• **任务要求**:
请将下列条目逐字照录，从含有“I will coord(114,31).”的一行起，抄至含有“806x488 pixels. point(17,217)”的一行止，首尾两行均须包括在内。

• **所给资料**:
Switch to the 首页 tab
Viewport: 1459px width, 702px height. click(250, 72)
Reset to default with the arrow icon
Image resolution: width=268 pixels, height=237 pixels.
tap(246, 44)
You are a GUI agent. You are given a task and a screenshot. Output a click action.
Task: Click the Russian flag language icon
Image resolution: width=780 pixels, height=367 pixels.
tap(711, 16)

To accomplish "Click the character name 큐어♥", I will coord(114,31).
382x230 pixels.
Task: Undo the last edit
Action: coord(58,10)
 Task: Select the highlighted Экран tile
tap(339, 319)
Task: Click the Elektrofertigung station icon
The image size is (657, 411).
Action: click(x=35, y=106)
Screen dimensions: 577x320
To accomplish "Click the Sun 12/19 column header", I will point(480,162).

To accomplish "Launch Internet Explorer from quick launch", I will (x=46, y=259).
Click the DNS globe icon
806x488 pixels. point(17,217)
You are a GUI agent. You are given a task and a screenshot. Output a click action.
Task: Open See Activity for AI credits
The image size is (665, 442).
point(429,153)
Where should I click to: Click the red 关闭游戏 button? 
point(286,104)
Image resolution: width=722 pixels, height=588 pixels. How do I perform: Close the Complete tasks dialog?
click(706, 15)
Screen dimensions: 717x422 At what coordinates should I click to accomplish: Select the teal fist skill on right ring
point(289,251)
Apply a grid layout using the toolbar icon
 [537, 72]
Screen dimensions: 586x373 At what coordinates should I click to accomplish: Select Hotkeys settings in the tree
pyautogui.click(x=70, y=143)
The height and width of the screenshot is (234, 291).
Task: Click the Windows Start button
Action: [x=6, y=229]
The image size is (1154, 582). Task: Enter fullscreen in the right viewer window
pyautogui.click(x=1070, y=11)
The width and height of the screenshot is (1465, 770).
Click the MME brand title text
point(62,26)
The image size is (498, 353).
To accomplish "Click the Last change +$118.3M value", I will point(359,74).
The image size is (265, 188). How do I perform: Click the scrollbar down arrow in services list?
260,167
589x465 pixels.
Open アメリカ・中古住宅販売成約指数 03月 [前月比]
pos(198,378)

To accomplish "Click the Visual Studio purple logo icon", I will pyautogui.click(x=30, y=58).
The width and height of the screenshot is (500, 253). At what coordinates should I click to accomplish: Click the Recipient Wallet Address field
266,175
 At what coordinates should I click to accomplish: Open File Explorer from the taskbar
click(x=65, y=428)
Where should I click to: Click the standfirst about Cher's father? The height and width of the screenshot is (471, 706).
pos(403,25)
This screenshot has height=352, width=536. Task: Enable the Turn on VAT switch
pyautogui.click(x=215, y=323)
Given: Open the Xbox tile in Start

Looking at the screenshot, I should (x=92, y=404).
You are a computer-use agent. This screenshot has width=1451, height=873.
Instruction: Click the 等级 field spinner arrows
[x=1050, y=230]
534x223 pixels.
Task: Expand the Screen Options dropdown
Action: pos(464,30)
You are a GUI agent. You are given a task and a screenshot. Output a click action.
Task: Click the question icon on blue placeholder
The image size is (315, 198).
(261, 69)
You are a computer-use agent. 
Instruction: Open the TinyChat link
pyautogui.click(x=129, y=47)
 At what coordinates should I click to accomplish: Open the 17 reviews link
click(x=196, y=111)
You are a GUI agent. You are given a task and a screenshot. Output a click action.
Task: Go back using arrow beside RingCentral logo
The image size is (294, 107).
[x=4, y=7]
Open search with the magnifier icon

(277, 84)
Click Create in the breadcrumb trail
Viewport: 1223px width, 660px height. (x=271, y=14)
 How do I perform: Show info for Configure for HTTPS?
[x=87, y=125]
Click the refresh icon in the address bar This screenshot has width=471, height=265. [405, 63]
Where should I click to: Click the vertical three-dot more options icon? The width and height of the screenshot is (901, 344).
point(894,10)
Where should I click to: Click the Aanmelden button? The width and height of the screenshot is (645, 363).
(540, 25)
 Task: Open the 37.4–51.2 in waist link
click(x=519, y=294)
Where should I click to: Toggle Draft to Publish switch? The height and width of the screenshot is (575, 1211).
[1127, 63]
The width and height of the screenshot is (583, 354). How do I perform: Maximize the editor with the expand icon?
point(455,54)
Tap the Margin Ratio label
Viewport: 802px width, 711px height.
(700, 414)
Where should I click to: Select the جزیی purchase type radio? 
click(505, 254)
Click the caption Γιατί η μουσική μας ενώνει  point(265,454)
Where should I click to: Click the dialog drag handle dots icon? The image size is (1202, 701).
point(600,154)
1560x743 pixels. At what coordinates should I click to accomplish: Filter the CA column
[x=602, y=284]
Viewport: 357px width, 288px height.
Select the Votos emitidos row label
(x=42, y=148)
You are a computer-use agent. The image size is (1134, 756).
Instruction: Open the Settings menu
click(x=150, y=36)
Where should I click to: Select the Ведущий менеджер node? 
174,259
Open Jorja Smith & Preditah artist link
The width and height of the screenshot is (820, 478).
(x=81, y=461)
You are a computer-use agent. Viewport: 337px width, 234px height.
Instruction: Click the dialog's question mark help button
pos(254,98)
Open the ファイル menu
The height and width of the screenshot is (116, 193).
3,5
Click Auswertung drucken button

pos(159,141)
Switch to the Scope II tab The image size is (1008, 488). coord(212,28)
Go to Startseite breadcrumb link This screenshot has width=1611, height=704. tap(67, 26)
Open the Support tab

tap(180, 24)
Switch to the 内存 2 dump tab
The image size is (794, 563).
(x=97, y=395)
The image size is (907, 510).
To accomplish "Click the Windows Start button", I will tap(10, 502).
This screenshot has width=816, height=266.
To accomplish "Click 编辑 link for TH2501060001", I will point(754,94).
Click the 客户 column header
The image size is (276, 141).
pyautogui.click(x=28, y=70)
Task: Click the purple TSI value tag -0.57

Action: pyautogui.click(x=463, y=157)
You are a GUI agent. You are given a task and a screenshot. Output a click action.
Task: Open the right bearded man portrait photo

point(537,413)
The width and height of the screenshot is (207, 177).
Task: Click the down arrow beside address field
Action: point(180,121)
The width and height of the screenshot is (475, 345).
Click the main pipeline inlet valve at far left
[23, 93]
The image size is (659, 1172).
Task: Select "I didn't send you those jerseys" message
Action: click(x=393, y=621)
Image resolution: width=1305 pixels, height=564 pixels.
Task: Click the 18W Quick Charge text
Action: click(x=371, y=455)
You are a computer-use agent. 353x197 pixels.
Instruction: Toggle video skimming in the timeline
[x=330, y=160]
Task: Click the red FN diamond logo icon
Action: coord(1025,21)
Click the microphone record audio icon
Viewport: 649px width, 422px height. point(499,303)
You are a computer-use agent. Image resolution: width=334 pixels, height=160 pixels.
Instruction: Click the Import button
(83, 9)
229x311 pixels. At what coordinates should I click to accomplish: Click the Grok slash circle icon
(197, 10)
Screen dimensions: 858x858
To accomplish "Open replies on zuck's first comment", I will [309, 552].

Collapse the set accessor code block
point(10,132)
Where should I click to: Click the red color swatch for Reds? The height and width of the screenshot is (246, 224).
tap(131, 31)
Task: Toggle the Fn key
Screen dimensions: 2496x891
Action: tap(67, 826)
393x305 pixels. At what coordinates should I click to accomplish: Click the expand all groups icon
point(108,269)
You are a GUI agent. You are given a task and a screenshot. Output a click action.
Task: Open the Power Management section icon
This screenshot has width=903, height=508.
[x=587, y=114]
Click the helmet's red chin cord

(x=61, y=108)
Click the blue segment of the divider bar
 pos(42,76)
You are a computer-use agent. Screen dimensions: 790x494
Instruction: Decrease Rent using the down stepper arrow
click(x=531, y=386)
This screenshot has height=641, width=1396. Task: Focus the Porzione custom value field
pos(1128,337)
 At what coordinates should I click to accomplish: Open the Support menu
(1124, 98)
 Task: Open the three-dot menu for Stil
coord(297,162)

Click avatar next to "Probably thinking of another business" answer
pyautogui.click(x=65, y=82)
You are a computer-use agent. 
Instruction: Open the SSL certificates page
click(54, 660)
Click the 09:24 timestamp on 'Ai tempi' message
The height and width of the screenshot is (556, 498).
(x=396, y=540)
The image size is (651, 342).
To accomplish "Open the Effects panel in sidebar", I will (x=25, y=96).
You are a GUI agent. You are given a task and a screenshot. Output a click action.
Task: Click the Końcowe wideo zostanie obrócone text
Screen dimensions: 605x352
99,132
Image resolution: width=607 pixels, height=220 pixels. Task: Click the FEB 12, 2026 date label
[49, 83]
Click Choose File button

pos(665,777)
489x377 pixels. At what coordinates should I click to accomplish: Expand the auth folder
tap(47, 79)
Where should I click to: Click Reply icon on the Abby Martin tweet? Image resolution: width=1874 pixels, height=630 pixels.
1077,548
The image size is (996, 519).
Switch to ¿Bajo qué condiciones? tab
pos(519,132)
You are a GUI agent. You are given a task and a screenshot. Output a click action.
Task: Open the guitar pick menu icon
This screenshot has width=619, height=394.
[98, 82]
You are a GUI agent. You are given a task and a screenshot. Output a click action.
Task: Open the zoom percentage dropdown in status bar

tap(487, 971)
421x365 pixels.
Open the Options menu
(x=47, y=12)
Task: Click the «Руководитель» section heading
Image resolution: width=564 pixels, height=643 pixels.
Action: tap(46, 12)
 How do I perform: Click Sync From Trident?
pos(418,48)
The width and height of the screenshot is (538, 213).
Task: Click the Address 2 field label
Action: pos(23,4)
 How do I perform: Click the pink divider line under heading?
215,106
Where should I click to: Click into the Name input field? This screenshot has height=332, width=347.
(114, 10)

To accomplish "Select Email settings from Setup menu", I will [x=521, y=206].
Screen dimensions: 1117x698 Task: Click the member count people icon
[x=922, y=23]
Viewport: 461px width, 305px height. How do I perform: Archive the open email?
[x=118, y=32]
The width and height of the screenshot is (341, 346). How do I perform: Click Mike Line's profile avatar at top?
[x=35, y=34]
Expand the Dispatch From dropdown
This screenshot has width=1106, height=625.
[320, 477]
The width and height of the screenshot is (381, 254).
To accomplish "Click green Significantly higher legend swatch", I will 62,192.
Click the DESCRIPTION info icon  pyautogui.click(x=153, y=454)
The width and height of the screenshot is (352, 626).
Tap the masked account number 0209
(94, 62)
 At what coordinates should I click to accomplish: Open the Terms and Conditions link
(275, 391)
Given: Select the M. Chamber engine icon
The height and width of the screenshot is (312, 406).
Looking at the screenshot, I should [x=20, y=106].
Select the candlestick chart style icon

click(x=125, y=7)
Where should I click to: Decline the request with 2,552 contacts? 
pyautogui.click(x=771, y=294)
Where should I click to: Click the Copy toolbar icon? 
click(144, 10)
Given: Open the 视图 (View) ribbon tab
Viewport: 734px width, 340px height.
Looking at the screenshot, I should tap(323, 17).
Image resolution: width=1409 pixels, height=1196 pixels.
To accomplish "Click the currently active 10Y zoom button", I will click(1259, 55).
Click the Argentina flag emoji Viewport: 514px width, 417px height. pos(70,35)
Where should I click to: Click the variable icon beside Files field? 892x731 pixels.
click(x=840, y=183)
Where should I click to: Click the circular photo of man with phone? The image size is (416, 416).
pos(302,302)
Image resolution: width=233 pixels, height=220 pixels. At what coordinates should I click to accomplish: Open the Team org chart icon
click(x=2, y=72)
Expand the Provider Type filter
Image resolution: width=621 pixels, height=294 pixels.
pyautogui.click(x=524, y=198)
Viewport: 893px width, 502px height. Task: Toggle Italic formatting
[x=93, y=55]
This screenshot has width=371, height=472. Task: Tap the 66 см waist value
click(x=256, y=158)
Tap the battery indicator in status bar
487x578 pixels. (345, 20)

• **答复内容**:
To accomplish "Click the character name 큐어♥", I will coord(114,31).
382x230 pixels.
Task: Undo the last edit
Action: coord(58,10)
 Task: Select the highlighted Экран tile
tap(339, 319)
Task: Click the Elektrofertigung station icon
The image size is (657, 411).
Action: click(x=35, y=106)
Screen dimensions: 577x320
To accomplish "Click the Sun 12/19 column header", I will point(480,162).

To accomplish "Launch Internet Explorer from quick launch", I will (x=46, y=259).
Click the DNS globe icon
806x488 pixels. point(17,217)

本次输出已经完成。